§ Task
Copy the text of each row below word for word, and leave the pictures out.
+ + + +
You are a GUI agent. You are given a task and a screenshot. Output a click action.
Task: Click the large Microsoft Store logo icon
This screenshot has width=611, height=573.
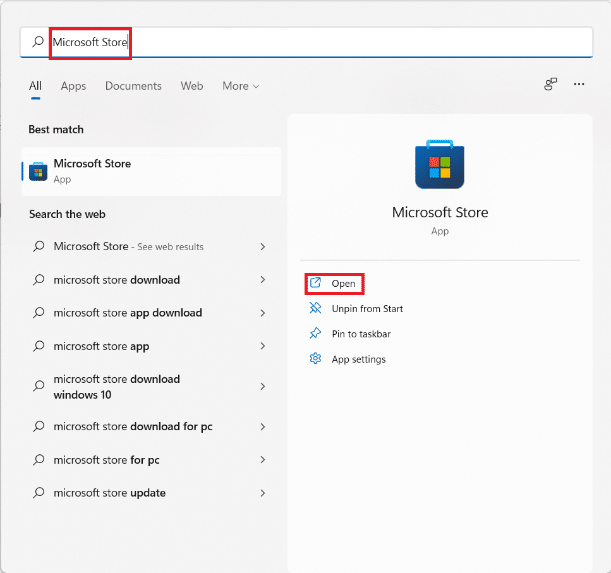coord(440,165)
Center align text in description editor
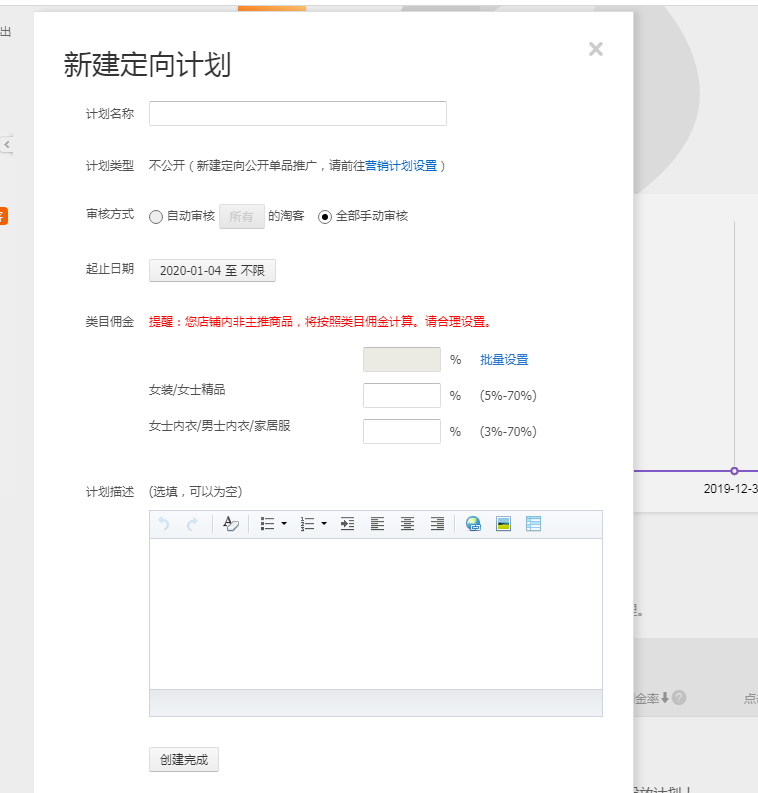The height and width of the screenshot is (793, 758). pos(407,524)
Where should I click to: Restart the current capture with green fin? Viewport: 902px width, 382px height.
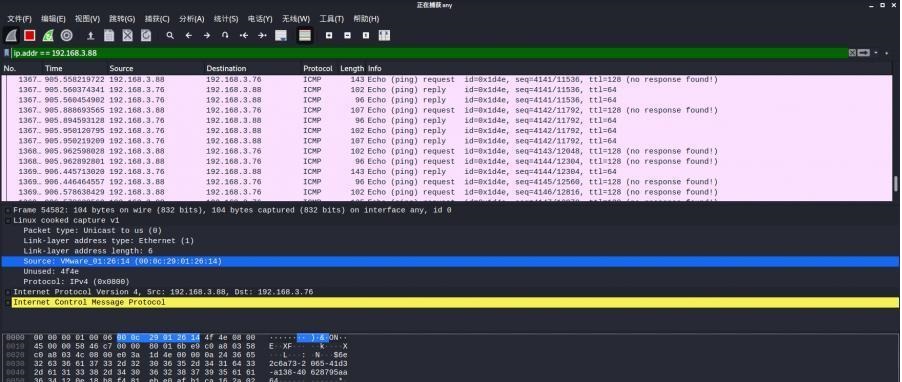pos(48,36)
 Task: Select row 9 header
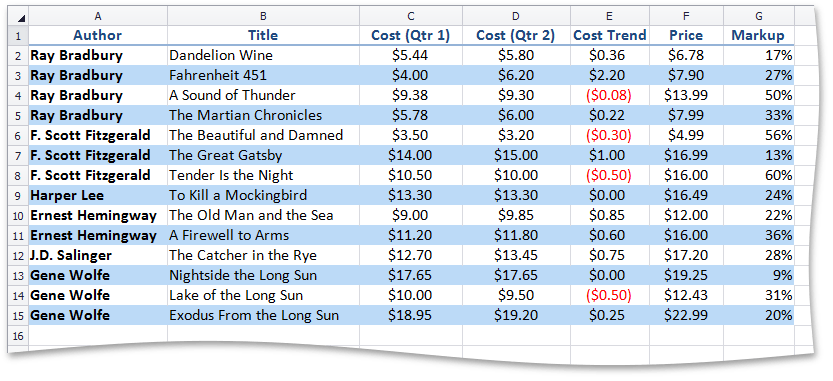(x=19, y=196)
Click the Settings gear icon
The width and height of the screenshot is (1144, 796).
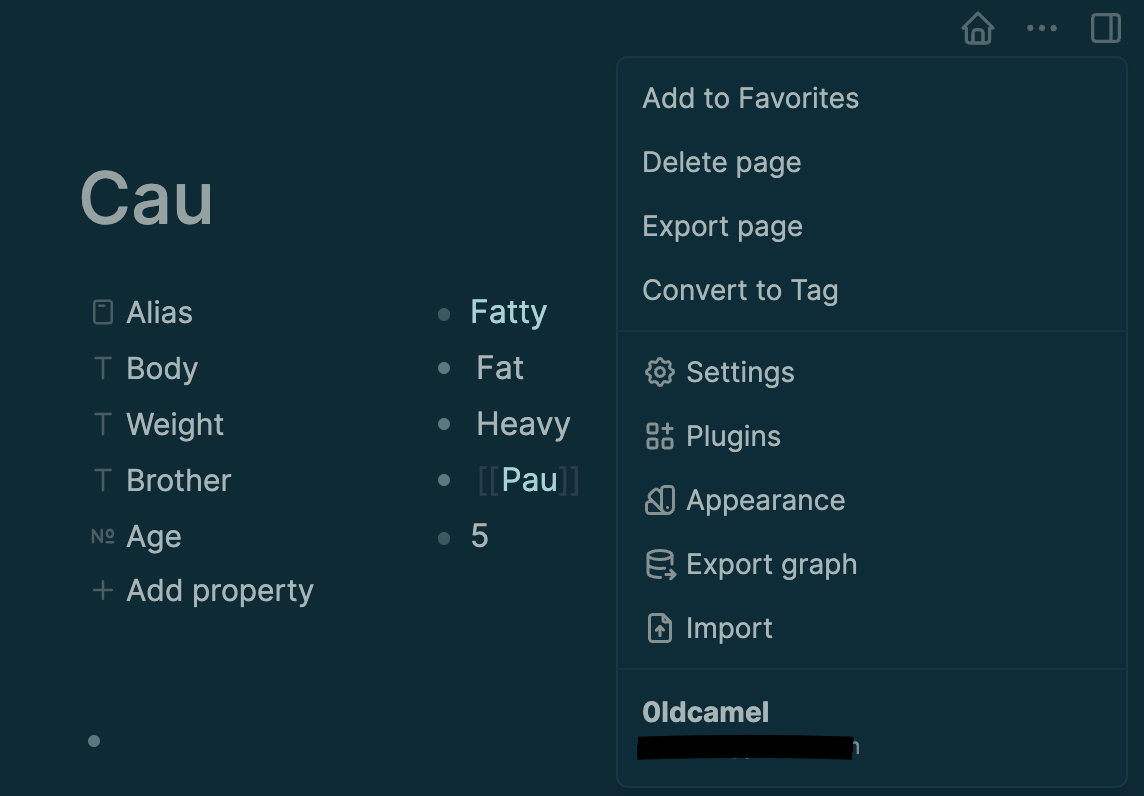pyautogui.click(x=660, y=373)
+ + + +
§ Solution
You are a GUI agent. You are given a task and a screenshot. Output a click action.
Task: Click the large Microsoft Store logo icon
This screenshot has width=611, height=573.
coord(440,165)
Center align text in description editor
The height and width of the screenshot is (793, 758). pos(407,524)
Where should I click to: Restart the current capture with green fin? Viewport: 902px width, 382px height.
pos(48,36)
 Task: Select row 9 header
(x=19, y=196)
Click the Settings gear icon
The width and height of the screenshot is (1144, 796).
pyautogui.click(x=660, y=373)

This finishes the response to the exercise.